As long as advertising and relationships between customer and businesses have existed, certain terms and expressions have come to escape the chains of industry jargon and superimposed themselves within populist lingo. In doing so, they have captured both the spirit of the times and lost much of their original meaning. So what is the difference between talking about beauty personalisation technology and actually doing it?


Currently, there is plenty of this to go around, perhaps more so than ever before: for example, companies that preach sustainability while in fact being guilty of cynical greenwashing for marketing purposes, or those that suggest that they are the true purveyors of tech innovation, just as much as companies that market themselves as using artificial intelligence or machine learning and beauty personalisation when, in fact, it’s nothing more than a smoke screen for business as usual.


Firstly, there are the large quantity of companies that say that they do beauty personalisation but either don’t go far enough with it, or aren’t doing anything that resembles beauty personalisation technology at all. The customer heads towards these sites in anxious anticipation of a shopping experience that feels unique to them, but are then sorely disappointed to find that there is either too much choice, leaving them to sorrowfully wonder if someone out there could please personalise the personalised selection offered to them, or that the personalisation relies purely on very basic decision trees that don’t really account for their lifestyle or personal needs.





If brands made more advanced decision trees, combining the ability to collect more significant information about the customers needs with a simpler and friendlier user experience, and then added machine learning on top of that, they’d soon see that the customer is not the only one to benefit.
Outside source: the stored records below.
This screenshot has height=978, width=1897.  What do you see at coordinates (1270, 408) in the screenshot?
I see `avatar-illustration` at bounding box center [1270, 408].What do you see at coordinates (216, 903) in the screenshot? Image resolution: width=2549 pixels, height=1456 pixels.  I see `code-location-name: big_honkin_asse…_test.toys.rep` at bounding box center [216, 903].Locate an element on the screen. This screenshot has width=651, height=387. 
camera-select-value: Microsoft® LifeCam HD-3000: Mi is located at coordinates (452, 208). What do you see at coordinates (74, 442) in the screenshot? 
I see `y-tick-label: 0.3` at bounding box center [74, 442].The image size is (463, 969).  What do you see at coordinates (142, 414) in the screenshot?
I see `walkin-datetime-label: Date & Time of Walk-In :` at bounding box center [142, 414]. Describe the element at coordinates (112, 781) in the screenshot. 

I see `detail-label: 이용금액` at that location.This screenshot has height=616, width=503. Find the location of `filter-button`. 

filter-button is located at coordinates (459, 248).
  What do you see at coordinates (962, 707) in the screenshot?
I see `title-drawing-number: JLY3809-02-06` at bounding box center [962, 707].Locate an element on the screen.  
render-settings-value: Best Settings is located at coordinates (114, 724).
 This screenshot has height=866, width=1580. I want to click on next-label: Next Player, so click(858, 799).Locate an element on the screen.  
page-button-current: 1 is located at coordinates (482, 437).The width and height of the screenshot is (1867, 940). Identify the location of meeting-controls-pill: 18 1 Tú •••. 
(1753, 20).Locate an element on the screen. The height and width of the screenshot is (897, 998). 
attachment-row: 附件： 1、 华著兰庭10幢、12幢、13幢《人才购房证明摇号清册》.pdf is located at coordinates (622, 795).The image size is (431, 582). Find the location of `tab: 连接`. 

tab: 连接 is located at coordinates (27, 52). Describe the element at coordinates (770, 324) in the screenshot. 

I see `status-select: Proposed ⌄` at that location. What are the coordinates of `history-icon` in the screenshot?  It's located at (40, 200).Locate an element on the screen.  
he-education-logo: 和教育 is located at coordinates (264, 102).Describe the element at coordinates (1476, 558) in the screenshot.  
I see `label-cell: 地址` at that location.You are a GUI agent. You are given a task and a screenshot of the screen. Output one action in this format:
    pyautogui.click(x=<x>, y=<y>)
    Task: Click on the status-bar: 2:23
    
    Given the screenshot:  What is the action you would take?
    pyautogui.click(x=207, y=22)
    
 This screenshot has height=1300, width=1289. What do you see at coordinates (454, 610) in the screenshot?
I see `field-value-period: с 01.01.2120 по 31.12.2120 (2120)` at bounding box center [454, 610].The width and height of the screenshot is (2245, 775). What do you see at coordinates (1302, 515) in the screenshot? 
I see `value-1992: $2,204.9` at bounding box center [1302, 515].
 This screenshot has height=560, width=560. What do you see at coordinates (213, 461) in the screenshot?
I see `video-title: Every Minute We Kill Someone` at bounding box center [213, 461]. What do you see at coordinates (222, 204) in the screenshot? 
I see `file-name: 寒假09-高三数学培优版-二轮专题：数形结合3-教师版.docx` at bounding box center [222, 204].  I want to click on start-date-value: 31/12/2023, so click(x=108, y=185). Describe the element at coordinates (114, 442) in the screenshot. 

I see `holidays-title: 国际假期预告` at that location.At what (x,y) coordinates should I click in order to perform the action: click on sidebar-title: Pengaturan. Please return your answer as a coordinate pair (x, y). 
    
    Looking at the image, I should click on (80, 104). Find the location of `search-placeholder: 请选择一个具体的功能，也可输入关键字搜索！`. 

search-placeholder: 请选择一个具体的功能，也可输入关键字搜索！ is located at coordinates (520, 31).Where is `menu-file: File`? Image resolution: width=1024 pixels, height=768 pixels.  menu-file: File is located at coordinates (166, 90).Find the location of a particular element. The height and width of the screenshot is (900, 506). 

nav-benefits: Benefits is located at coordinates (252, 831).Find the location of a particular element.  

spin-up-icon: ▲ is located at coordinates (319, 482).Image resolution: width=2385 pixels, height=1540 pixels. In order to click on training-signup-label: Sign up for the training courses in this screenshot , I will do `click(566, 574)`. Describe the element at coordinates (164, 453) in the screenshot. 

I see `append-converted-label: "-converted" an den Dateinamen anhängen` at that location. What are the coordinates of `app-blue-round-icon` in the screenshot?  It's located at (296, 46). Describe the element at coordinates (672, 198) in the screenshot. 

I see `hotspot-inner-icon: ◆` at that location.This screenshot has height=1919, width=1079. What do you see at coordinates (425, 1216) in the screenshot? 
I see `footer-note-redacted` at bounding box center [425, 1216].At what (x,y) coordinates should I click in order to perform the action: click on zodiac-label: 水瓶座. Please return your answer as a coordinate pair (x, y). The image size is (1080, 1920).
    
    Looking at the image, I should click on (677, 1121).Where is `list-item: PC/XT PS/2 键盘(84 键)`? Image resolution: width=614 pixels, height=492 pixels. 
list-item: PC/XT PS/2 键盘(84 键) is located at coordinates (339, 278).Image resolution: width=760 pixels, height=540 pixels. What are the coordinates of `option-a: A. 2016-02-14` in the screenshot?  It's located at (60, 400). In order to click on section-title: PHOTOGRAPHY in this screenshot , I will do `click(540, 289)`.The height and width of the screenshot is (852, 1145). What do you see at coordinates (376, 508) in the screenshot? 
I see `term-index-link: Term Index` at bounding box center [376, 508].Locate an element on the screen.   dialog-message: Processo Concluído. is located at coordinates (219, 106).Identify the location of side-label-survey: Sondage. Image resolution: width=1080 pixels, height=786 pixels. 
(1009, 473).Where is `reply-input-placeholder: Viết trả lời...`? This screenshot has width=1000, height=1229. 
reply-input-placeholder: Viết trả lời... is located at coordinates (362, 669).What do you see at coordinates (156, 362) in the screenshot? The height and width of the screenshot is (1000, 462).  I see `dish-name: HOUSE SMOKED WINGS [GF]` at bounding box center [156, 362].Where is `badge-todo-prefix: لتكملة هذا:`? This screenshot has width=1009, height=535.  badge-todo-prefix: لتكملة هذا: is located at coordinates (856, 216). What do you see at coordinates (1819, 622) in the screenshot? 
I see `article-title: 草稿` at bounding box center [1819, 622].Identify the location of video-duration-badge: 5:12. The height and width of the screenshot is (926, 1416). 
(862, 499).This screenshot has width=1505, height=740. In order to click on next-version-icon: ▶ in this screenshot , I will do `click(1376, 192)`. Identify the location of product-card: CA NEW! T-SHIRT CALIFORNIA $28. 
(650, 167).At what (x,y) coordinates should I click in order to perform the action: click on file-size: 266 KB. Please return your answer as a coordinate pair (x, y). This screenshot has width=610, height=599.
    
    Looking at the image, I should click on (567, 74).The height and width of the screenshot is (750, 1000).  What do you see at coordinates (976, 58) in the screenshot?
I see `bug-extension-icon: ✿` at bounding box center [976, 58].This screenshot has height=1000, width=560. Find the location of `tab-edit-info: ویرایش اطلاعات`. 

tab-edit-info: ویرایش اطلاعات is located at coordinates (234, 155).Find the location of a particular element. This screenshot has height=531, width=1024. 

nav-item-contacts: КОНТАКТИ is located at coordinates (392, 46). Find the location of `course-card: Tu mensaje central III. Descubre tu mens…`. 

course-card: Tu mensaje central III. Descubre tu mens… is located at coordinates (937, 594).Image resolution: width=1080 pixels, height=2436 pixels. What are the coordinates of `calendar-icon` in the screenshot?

Another aspect of tech innovation that had, at one point, certainly seemed to take the beauty personalisation industry by storm was the use of selfie based tools to govern what products a person should use. Most of these selfie based tools are really nothing more than a gimmick, suggestions changing based on lighting, time of day and angle at which the selfie is taken in the best case scenario, or only scanning for the most basic of clues, usually based on racial appearance, and hitching their bets.


This is something that has increasingly been recognised by the beauty retail and cosmetics industry. It is also worth noting that those apps that may indeed be able to spot acne or dry patches, and so account for them, also tend to consider white skin as the norm that ethnic minorities (especially Black and South Asian) deviate from, meaning that the experience doesn’t work for them at all. As a lot of these technologies are not optimised for every skin tone, you’d be hard pressed to find a single non-white face used to illustrate the product, which leads to a negative and discriminatory experience. Beauty personalisation technology ought to combat this internalised prejudice.


Beauty personalisation technology ought to put the customer’s interests, and so their likelihood to buy, at the foreground, and do so in a way that actually delivers concrete results. It’s more than just a buzzword designed to attract customers, hoping that they won’t just leave again once they realise the product doesn’t really do all that much.